Melatonin modulates microsomal PGE synthase 1 and NF‐E2‐related factor‐2‐regulated antioxidant enzyme expression in LPS‐induced murine peritoneal macrophages

Abstract

Increasing evidence demonstrates that melatonin regulates inflammatory and immune processes acting as both an activator and inhibitor of these responses. Nevertheless, the molecular mechanisms of its anti-inflammatory action remain unclear. Here we have characterized the cellular mechanisms underlying the redox modulation of LPS-stimulated inflammatory responses in murine peritoneal macrophages by melatonin to provide insight into its anti-inflammatory effects. Murine peritoneal macrophages were isolated and treated with melatonin in the presence or absence of LPS (5 μg·mL(-1) ) for 18 h. Cell viability was determined using sulforhodamine B assay and NO production was measured using the Griess reaction. Pro-inflammatory enzymes and transcription factors were detected by Western blotting.
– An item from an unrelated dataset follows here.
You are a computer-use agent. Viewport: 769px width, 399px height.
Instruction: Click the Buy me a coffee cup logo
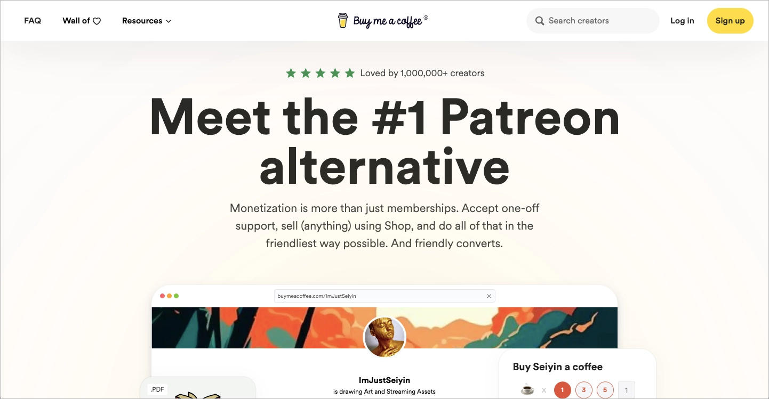click(x=343, y=20)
Without affecting cell viability, melatonin (12.5, 25, 50 and 100 μM) reduced the level of nitrites, inducible NOS (iNOS), COX-2 and microsomal PGE synthase-1 (mPGES1) protein, and p38 MAPK phosphorylation, and prevented NF-κB translocation. Furthermore, melatonin treatment significantly increased NF-E2-related factor 2 (Nrf2) and haem oxygenase 1 (HO1) protein levels in murine macrophages exposed to LPS. Melatonin reduced pro-inflammatory mediators and enhanced the expression of HO1 via NF-κB, p38 MAPK and Nrf2 cascade signalling pathways in murine macrophages. Thus, melatonin might be a promising target for diseases associated with overactivation of macrophages.